In Friday’s Herald, next to a 50th birthday notice, a small advertisement showed a young woman’s smiling face.
“Emily Beth Olson,” it said. The ad was explained in small print: “Good luck teaching in South Korea. You are an amazing young woman. We are proud of you and will miss you. Godspeed as you embark on your new adventure.”
In Monday’s Herald was a big, black headline: “N. Korea conducts nuke weapons test.” Troubling news for the world, it was especially so for Emily’s parents, Ed and Vera Olson.
Their 22-year-old daughter, a graduate of Everett High School and the University of Washington, left Friday on a flight from Sea-Tac to Seoul. From there, she traveled to Inchon, near South Korea’s northwest border with communist North Korea. There, she’ll work for a year as an English language teacher.
“I am nervous for her,” Vera Olson said. “She’s been planning this for at least a year. She knows Spanish, and I was teasing her that I wanted her to go someplace in South America.”
As Western experts speculated about the nature of the device North Korea claims it exploded in an underground test Sunday, Emily Olson was adjusting to her new surroundings.
“Yesterday I turned on CNN to hear that the test had occurred,” she said Monday via e-mail from Inchon. “It was pretty unsettling for me, since it was my first real day out of the house. I actually was walking to the bus around the time the test supposedly took place.”
During her first days in Inchon, a city of more than a million people, Olson said she discovered that “the locals do not speak of North Korea.” She said that while she was warmly welcomed by Korean teachers and students, an American is treated “as an outsider.”
Employed by the Prime English School, Olson learned of the job through a friend-of-a-friend connection. “My friend Kjersti Hall, from Everett, had a roommate whose brother was here,” Olson said. “I e-mailed him asking for advice, and he said there was an opening at his school.”
That new friend, Jacob Muhlbeier of Marysville, is now Olson’s co-worker in South Korea. Olson’s contract sets her salary at 2 million South Korean won per month, or about $2,076, plus one extra month’s severance pay. Housing is provided.
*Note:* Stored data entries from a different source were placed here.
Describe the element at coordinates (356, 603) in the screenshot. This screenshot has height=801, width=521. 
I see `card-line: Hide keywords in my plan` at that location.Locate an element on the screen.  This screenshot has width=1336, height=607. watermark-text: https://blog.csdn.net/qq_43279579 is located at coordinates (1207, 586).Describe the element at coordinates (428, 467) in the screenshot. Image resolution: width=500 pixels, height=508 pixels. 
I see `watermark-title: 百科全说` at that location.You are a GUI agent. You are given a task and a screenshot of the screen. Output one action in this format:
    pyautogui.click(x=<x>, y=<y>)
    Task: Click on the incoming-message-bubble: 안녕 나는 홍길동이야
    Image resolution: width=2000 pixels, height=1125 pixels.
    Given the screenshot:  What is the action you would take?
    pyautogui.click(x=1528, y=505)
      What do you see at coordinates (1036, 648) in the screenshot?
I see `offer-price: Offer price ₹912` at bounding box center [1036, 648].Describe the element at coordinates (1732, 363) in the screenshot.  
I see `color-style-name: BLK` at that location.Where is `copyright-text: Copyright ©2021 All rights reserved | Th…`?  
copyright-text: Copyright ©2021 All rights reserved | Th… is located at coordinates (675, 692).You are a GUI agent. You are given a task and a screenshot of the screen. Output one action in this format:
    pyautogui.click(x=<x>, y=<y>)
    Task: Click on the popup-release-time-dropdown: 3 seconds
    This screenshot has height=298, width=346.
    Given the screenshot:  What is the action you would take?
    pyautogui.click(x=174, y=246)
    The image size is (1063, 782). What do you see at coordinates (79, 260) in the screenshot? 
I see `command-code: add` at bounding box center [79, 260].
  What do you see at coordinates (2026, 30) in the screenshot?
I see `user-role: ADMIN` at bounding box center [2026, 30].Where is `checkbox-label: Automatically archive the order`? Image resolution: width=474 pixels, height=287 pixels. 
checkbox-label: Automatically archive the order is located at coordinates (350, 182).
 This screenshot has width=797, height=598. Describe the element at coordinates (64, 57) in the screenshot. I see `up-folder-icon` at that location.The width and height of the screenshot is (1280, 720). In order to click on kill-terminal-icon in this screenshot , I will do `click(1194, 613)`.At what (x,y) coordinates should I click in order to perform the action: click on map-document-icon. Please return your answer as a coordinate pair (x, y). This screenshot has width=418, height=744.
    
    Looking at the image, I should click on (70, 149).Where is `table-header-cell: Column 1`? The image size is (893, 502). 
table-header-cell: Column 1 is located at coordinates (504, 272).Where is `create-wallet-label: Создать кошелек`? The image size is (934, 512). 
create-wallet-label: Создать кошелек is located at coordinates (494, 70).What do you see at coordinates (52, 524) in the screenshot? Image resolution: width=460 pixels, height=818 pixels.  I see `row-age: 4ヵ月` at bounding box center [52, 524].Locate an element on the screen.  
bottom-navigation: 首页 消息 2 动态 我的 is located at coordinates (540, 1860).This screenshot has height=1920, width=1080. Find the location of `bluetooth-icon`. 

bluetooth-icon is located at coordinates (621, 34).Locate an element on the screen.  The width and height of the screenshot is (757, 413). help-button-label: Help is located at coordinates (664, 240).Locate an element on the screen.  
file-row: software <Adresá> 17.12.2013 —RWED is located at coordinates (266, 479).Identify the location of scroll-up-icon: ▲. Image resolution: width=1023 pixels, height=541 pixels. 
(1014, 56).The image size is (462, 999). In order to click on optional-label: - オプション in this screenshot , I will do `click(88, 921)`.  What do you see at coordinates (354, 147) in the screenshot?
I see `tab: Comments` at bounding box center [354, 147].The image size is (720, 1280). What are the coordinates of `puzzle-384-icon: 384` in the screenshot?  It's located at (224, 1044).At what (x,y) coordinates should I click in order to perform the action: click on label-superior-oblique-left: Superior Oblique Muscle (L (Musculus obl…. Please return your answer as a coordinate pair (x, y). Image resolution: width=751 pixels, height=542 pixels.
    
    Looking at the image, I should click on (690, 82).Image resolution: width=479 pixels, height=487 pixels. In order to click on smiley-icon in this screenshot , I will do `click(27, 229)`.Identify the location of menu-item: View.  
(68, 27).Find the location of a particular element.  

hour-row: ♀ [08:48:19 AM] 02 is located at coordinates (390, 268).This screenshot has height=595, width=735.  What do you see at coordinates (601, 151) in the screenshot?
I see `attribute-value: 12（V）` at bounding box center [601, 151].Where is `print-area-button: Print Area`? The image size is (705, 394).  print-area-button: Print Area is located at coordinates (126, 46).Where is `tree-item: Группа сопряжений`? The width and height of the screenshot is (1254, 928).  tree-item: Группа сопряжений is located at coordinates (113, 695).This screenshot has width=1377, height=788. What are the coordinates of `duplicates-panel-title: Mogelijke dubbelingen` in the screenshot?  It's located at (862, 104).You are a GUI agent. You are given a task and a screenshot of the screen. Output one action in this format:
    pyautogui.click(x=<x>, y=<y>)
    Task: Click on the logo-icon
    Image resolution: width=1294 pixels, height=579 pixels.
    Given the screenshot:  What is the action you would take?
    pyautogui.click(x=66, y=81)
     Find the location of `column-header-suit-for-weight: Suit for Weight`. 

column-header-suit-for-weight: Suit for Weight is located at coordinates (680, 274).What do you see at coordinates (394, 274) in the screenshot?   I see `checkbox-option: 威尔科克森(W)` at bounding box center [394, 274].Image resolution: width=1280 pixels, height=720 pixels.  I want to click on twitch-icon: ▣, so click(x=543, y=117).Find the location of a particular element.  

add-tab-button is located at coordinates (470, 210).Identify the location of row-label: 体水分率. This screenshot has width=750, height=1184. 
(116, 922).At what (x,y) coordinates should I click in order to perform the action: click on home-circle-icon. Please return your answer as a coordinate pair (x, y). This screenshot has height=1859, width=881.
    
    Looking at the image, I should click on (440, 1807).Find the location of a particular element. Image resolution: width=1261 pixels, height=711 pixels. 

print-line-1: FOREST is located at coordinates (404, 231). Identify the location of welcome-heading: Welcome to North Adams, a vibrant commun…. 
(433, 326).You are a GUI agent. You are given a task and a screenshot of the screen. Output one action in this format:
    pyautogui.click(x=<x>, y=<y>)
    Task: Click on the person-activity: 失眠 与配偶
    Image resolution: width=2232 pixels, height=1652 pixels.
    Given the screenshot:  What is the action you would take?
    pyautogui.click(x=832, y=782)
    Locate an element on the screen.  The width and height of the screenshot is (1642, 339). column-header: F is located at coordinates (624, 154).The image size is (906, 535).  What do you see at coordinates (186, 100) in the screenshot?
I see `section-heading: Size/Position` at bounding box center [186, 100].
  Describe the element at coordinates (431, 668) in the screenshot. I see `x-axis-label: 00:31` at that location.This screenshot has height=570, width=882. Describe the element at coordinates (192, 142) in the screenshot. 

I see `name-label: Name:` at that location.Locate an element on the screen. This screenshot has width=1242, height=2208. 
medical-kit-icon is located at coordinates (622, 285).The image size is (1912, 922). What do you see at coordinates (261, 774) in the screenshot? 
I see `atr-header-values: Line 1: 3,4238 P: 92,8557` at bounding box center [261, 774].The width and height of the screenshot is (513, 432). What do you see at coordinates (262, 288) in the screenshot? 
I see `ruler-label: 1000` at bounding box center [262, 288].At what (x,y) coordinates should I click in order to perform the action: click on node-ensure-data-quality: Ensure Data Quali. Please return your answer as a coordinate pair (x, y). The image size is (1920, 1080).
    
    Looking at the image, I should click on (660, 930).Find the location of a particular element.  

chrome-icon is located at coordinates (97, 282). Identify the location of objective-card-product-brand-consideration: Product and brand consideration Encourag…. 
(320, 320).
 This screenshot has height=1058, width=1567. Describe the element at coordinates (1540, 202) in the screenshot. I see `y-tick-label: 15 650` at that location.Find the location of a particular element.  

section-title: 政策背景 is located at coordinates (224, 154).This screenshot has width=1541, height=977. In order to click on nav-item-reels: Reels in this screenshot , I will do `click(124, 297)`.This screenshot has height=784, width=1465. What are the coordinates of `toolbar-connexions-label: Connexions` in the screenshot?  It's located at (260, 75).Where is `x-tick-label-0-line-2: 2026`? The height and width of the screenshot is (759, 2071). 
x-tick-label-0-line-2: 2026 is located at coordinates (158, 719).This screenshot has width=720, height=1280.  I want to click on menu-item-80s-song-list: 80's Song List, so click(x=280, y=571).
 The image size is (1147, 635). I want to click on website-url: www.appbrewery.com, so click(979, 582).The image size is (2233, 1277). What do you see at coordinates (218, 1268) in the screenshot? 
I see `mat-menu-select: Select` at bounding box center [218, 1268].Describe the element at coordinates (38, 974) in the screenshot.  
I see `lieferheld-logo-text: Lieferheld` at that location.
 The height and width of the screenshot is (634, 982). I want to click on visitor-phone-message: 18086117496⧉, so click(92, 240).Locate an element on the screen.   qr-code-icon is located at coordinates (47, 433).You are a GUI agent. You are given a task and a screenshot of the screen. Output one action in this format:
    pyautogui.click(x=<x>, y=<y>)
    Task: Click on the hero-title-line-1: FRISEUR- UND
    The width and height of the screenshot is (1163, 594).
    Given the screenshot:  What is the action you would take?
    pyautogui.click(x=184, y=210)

This isn’t her first experience out of the country. While majoring in anthropology at UW, Olson spent last winter quarter in Costa Rica in a study-abroad program.
She began college with thoughts of a medical career. “I saw myself walking around a hospital in a white coat, being called over the intercom – ‘Paging Dr. Olson’ – which is pretty superficial,” she said.
What she really wants is to “help a lot of people.” Her studies in Costa Rica fueled an interest in developing countries. Eventually, she’d like to be involved in a nonprofit organization helping with global development.
Olson traces her interest in South Korea to a student who joined her class at Immaculate Conception-Our Lady of Perpetual Help School in Everett.
“Kong Yoon came in seventh grade, with very limited English skills,” she said. “I was extremely interested in talking to him about his home and his family. He spoke so highly of Korea.
“I jokingly told him I had been to North Korea, which was the wrong thing to say. The fear on his face was unforgettable,” Olson recalled.
Now she brings her language skills to her former classmate’s world. Many people she’s met do speak some English. “Hopefully, I will be picking up a lot of Korean words from my students,” she said.
Her parents may visit their daughter at Christmastime. The U.S. State Department has issued travel warnings for Sudan, Lebanon, Syria, Iraq and more than a dozen other nations, but not for South Korea.
As world leaders weigh possible responses to North Korea’s nuclear test, Vera Olson checks in with Emily about less lofty issues. The two talked Monday using Skype, software that allows free international calls over the Internet.
The mother’s laptop computer has a camera, but her daughter’s does not. “Em didn’t really like that idea,” Vera Olson said. “I asked her what she had in her refrigerator. I said, ‘See? If you had a camera, you could just show me.’”
In the midst of international turmoil, moms are still moms – the world over.